Part of a Larger Vertical Integration Strategy
Jalapeño is described by OpenAI as the first step in a “multi-generation compute platform.” Initial deployment is planned for before the end of 2026, with successive generations of the architecture to follow. The company has not disclosed planned production volumes, but Broadcom’s role as Merchant of Record for the manufacturing relationship suggests significant scale is anticipated.
This chip strategy fits within a broader pattern at OpenAI. The company has moved aggressively into hardware adjacencies over the past year: the rumored Ive-led AI device effort, the Stargate data center buildout with SoftBank and Oracle, a reported 5% equity stake offered to the U.S. government. Owning inference silicon closes another loop in a company that increasingly resembles a vertically integrated platform rather than a software startup.
Pre-training on GPUs — the phase that creates new foundation models — will still require Nvidia hardware for the foreseeable future. The compute requirements for that phase are so large and heterogeneous that custom ASICs cannot yet match the flexibility of Nvidia’s H100 clusters. But inference is exactly where custom chips shine: predictable, high-volume, easily characterized workloads that reward specialization.

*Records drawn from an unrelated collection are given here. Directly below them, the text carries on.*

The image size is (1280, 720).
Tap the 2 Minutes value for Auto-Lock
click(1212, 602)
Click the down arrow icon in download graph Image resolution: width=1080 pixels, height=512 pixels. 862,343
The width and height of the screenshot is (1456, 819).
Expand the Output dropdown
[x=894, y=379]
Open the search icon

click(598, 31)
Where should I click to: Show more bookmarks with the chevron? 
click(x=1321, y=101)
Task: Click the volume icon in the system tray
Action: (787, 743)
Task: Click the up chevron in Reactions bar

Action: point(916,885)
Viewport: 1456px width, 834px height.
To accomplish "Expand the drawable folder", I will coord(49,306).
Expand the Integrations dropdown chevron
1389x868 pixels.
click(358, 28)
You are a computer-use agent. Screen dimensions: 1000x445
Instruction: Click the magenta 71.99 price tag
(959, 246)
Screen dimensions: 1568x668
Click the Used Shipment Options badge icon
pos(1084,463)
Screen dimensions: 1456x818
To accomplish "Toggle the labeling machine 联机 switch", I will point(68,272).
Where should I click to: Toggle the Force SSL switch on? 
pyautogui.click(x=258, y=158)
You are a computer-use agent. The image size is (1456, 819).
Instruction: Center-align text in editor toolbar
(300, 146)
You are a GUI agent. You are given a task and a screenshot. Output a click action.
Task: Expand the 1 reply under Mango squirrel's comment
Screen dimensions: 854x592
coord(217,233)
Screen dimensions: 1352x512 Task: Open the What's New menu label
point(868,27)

What This Means for Nvidia
The announcement is a signal to the industry even if it doesn’t immediately dent Nvidia’s financials. OpenAI is Nvidia’s most prominent AI customer and arguably its most powerful brand ambassador. When the company announces it has designed its own inference chip, every other major AI developer in the world receives a clear message about where the industry is heading.
Nvidia retains its dominance in training, and the GB300 Blackwell Ultra architecture remains the gold standard for frontier model development. But as inference workloads grow faster than training workloads — ChatGPT’s usage has grown dramatically, and each conversation generates far more inference tokens than training tokens per unit of user value — the GPU incumbent’s position in the inference market could erode as custom silicon matures.
For the broader semiconductor ecosystem, Jalapeño is another data point that AI is driving the most aggressive wave of custom chip development since the smartphone era. Broadcom, TSMC, and other foundry-and-design-services players are the structural beneficiaries of this trend regardless of which AI companies ultimately win. The race to build the most efficient stack for AI inference is only beginning.
OpenAI’s Jalapeño chip will enter initial production deployment by end of 2026, with successive chip generations planned under the multi-generation platform roadmap.